Le phénomène décrit ne se limite pas aux admissions, englobant également les modèles de gouvernance universitaire où le mari et la femme, légalement mariés, participent à la même réunion où des décisions sont prises par vote. L'article remet en question l'impartialité administrative lorsque des époux partagent leur vie, leur patrimoine et leurs décisions familiales, puis votent ensemble lors de réunions académiques.
Le texte souligne également l'existence de départements où il semble y avoir une concentration extraordinaire de « talent académique en série » au sein des mêmes familles, avec des parents, des enfants, des gendres et des belles-filles ayant tous des carrières brillantes dans la même institution. L'article se demande ironiquement s'il existe un « gène du recrutement universitaire » pas encore identifié.

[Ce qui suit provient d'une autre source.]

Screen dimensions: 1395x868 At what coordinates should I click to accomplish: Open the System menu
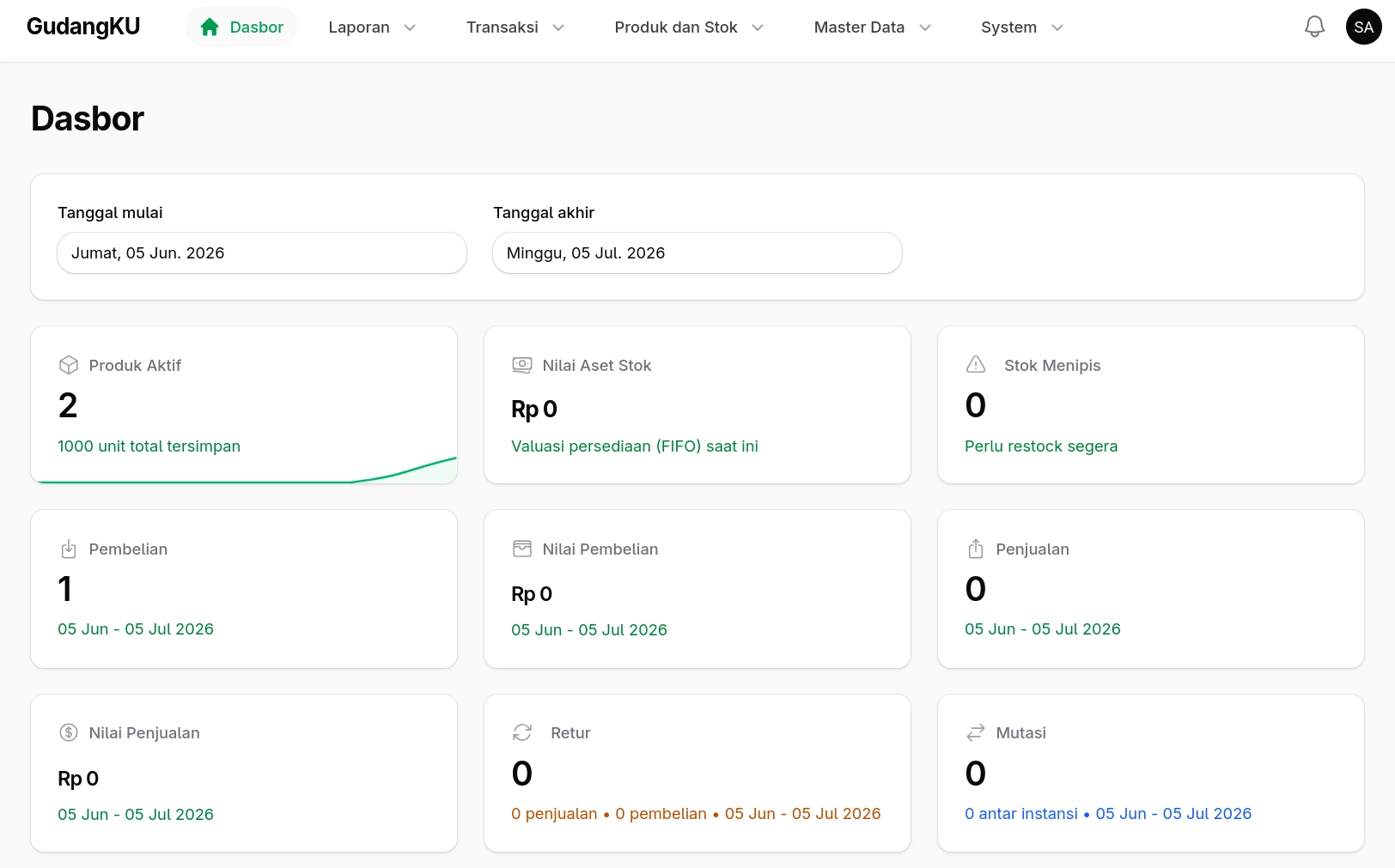[x=1022, y=27]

Enfin, l'article indique que les candidats externes continuent de croire que les concours servent à comparer des curricula vitæ, alors qu'en réalité il y a du mérite et il y a des noms de famille qui ne concourent pas toujours dans la même catégorie. Il mentionne qu'il existe des règles interdisant aux parents en ligne directe de siéger dans les jurys de concours, mais remet en question la manière dont ces règles sont appliquées à l'Université de Madère.